His sister Phoebe (known as Princess Sassy Pants) is not exactly social – but she’s not afraid of other cats, and not reluctant to swat them when someone encroaches on what she feels to be her territory. She quite likes people – especially the ones who come and play with her – but she considers herself very much queen of all she surveys. If Phoebe wants the chair, Phoebe gets the chair; if she wants on a shelf, other cats had better get out of her way. She can be a flirt if she wants attention; she can also do her best “We are not amused!” stare when things don’t go as she expects.

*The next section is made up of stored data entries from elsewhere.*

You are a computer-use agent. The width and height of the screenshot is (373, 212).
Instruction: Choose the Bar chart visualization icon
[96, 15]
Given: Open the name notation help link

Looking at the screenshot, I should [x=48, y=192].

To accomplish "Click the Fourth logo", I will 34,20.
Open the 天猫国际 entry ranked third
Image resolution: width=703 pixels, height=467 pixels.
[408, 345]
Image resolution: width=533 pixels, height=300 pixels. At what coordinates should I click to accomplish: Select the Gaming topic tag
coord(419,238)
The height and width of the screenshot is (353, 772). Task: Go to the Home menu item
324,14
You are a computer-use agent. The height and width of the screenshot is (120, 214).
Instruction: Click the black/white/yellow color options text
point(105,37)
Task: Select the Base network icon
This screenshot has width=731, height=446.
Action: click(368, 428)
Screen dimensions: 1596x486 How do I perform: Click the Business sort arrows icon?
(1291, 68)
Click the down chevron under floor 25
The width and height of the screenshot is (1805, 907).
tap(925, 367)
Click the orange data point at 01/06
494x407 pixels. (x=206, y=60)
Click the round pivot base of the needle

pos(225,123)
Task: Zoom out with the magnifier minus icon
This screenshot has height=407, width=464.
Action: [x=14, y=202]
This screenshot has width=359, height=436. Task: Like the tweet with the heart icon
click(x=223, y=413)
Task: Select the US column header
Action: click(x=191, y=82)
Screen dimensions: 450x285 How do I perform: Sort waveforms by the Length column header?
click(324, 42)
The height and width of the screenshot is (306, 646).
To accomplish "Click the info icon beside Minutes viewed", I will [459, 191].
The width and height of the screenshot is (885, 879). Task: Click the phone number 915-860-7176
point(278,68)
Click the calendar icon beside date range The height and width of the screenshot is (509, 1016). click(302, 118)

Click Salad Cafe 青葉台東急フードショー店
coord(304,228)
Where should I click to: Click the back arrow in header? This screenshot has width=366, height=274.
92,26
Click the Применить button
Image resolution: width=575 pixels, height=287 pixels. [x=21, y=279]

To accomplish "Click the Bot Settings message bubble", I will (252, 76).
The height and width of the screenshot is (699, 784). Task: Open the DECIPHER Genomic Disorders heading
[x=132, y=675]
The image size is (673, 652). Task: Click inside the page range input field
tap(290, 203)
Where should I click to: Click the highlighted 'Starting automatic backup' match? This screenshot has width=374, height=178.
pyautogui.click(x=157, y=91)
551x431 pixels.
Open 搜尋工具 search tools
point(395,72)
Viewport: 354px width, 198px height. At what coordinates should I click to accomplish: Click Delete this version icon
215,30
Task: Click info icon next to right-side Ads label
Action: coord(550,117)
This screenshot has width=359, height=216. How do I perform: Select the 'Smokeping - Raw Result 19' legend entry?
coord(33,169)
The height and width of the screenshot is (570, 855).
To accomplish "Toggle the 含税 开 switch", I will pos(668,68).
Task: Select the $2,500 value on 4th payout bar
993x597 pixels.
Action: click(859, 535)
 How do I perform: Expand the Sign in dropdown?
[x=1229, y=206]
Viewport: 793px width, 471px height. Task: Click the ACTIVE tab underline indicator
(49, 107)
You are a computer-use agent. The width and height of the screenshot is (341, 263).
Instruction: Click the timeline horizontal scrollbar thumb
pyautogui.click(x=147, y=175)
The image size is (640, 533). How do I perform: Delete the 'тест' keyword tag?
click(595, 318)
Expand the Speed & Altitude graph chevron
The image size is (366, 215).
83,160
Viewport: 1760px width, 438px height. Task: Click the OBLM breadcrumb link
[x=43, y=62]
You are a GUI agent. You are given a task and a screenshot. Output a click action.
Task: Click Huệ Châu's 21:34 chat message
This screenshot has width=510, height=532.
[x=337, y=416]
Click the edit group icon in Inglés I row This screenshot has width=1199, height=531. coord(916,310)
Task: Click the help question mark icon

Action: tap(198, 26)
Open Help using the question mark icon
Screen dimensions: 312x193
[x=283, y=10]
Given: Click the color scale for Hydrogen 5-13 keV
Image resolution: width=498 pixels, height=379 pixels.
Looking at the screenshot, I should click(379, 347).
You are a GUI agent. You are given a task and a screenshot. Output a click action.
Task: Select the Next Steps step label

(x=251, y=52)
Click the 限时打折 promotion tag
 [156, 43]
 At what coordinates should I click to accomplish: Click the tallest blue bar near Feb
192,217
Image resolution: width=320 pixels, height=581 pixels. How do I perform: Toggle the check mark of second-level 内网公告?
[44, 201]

At feeding time, we found that it’s a good idea to give Phoebe her own plate first, to minimize aggression with other cats. It’s interesting to look back on the photos from when these two first came in – sharing a cage was no problem to them then, but now Phoebe really needs her own space, and doesn’t care much for Joey. Because they were presented to us as bonded siblings, and Joey’s diabetes was a barrier to adoption, it wasn’t considered for Phoebe; now she’s off to the new Adoption Centre to see whether someone might not have a home to offer where she can reign as senior royalty .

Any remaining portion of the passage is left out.